Senin, Desember 07, 2009

Humanimatika

Heran sejenak, memicingkan mata, lalu mencoba mencerna makna Senyum 227. Terjawab juga akhirnya setelah dirilis di internet dan ternyata sudah cukup lama orang-orang mengenal jenis senyum yang sulit dipraktikkan ini. Kalau dibuat-buat dengan sengaja, cukup sulit membentuk sunggingan manis. Malah yang terbentuk adalah seringai yang lumayan kecut. 

Apalagi bagi orang yang kebetulan gigi serinya agak lain daripada yang lain, terlebih lagi ompong, tentu ada beban tersendiri untuk mengukir senyum tsb. Lain senyum lain pula tertawa. Senyum yang ditebarkan dengan ikhlas sudah dijamin sebagai sedekah di sisi Allah. 

Bagaimana dengan tertawa? Ada hadis yang menyatakan bahwa Nabi Muhammad pernah tertawa sampai kelihatan giginya (atau, kalau ada ustadz yang membaca tulisan ini, silakan dikoreksi kalau pernyataan tadi keliru atau salah). Jika demikian, ada juga humanimatika lainnya, yaitu Tawa 007 (nol nol tujuh) atau oo7 (vokal o o tujuh). 

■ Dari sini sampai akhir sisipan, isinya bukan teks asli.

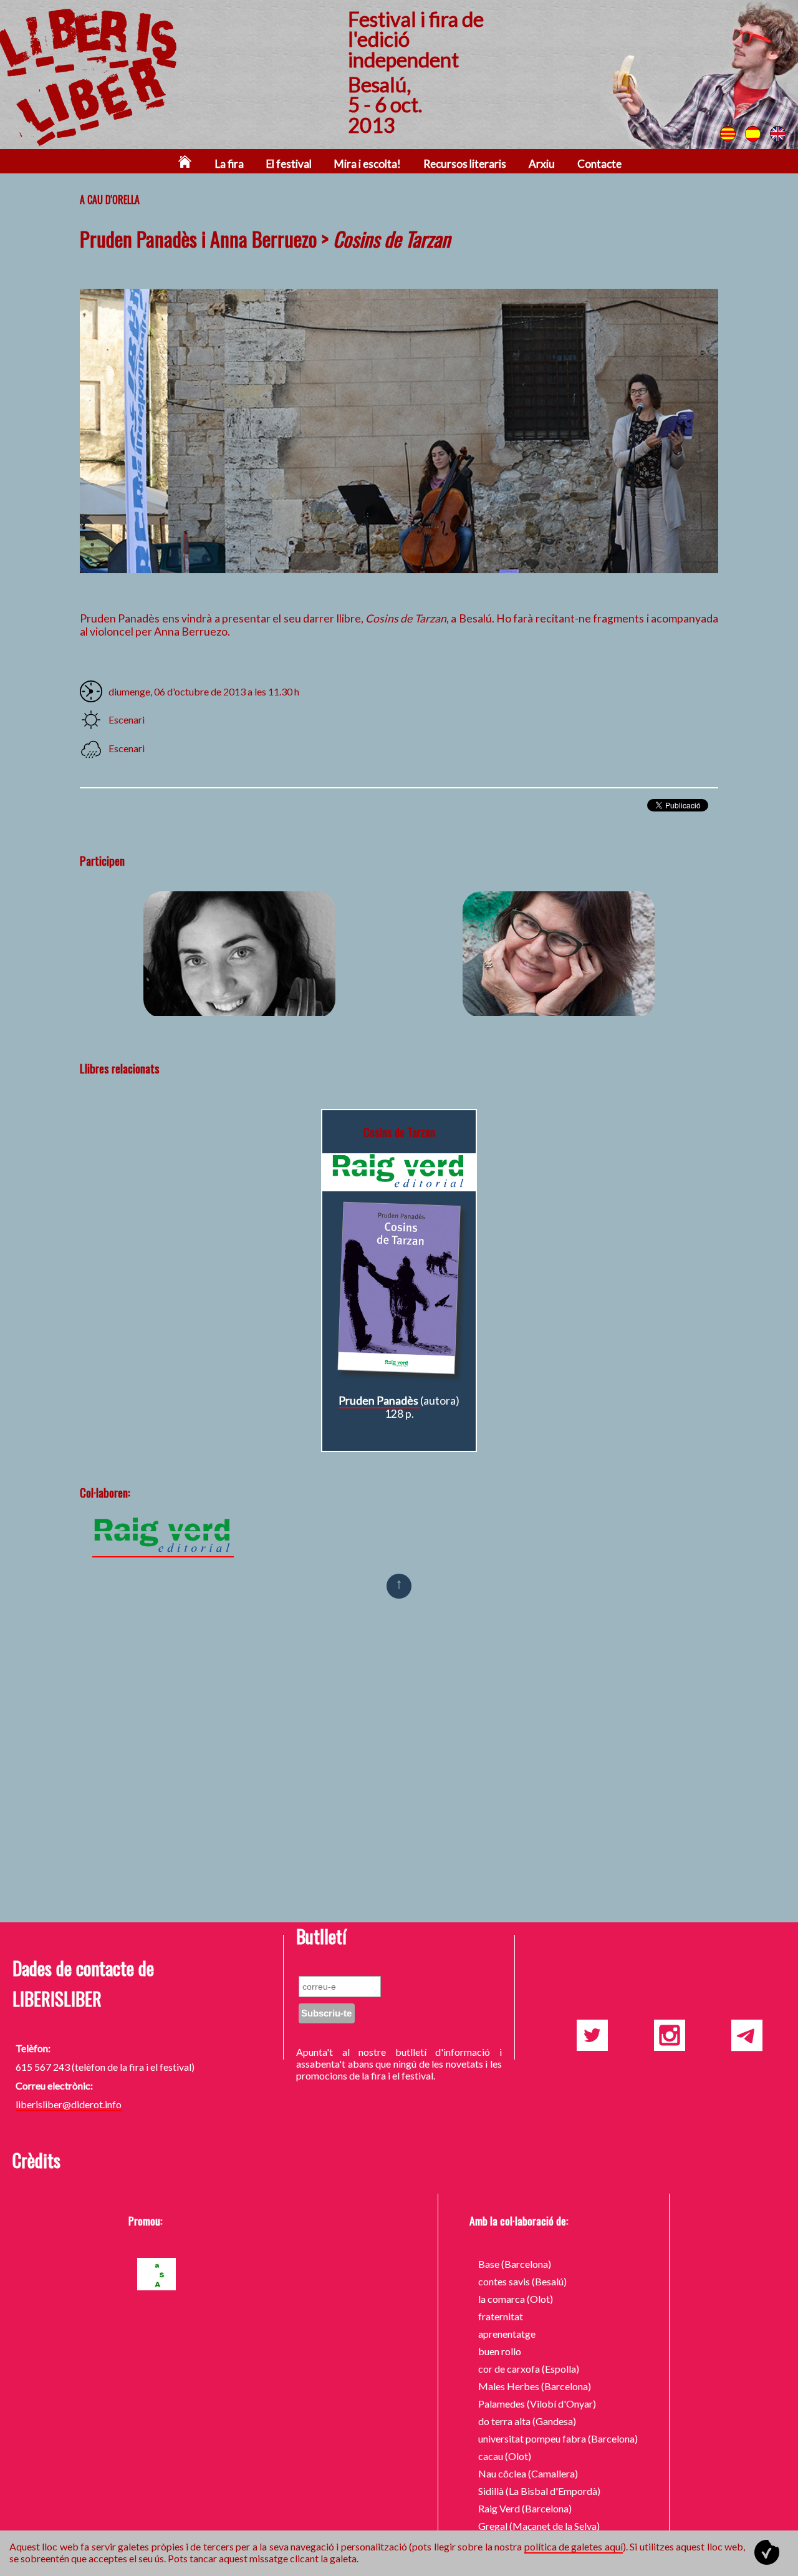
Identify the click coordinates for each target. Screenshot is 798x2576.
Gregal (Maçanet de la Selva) (539, 2526)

Contoh humanimatika yang makin luas dikenal saat ini, dipopulerkan oleh Ustadz Yusuf Mansur, adalah: 10 – 0 = 10 10 – 1 = 19 10 – 2 = 28 10 – 3 = 37 10 – 4 = 46 10 – 5 = 55 10 – 6 = 64 10 – 7 = 73 10 – 8 = 82 10 – 9 = 91 10 – 10 = 100 

Senyum 227 adalah sedekah, Tawa 007 pun sedekah. Keduanya membuat hidup orang lain yang dijadikan objek senyum dan tawa menjadi bahagia. Makin lengkap lagi kebahagiaan itu ketika menerapkan humanimatika filantropi angka sepuluh. Humanitas makin terbukti, makin terwujud ketika kekuatan spiritual menaungi rasa kesejahteraan sosial untuk sesama. 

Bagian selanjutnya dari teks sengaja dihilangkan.